### Texto propuesto
Estaba pensando en los hombres que me gustan ahora.
No son super héroes ni los clásicos neuróticos obsesivos de manual, ni los Narcisos que se prenden fuego cada vez que se miran en un nuevo espejo y saltan de una mujer a otra solo para no caer en el abismo del vacío (incapaces de amar), aunque tengan algunos rasgos así, por supuesto, después de todo, ninguna de las mujeres que quiero ni yo misma somos más ni menos que bellas y valientes neuróticas, heridas, humanas, loquitas.
Mis amigas dicen que solo me gustan los hombres bellos...
Y tienen razón y se equivocan.
Porque es cierto que me deleito en la belleza, y eso quizá ha sido mi perdición.
No he buscado tanto como me hubiera convenido seguridad, ni comprensión, ni confort, ni dinero, porque la belleza es la trampa donde vamos a morir colibríes, moscas, mariposas, serpientes, adanes, evas, libertarios, peronistas del goce y la justicia social, y las hijas del siglo hecho de guerras, amores apasionados y locos, literatura y rock.

### Información proporcionada
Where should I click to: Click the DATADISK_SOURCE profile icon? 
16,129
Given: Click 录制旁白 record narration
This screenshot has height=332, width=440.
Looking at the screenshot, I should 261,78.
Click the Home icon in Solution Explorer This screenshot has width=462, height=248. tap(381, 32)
==
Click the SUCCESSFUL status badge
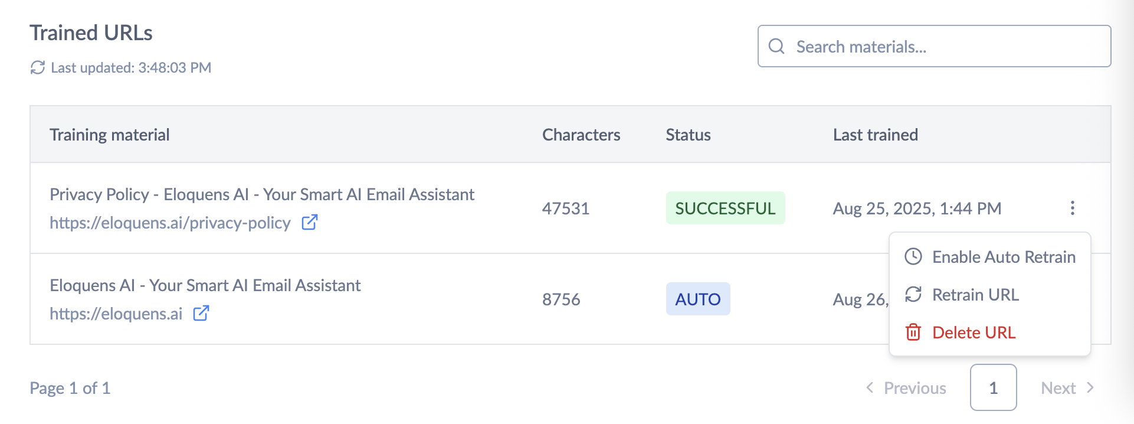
* * *
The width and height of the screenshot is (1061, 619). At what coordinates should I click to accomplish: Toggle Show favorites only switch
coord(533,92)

### Actividad
Copia de nuevo el texto propuesto desde "Estaba pensando en" hasta "y se equivocan.", y cambia "amigas" por "hermanas".

### Resultado del ejercicio
Estaba pensando en los hombres que me gustan ahora.
No son super héroes ni los clásicos neuróticos obsesivos de manual, ni los Narcisos que se prenden fuego cada vez que se miran en un nuevo espejo y saltan de una mujer a otra solo para no caer en el abismo del vacío (incapaces de amar), aunque tengan algunos rasgos así, por supuesto, después de todo, ninguna de las mujeres que quiero ni yo misma somos más ni menos que bellas y valientes neuróticas, heridas, humanas, loquitas.
Mis hermanas dicen que solo me gustan los hombres bellos...
Y tienen razón y se equivocan.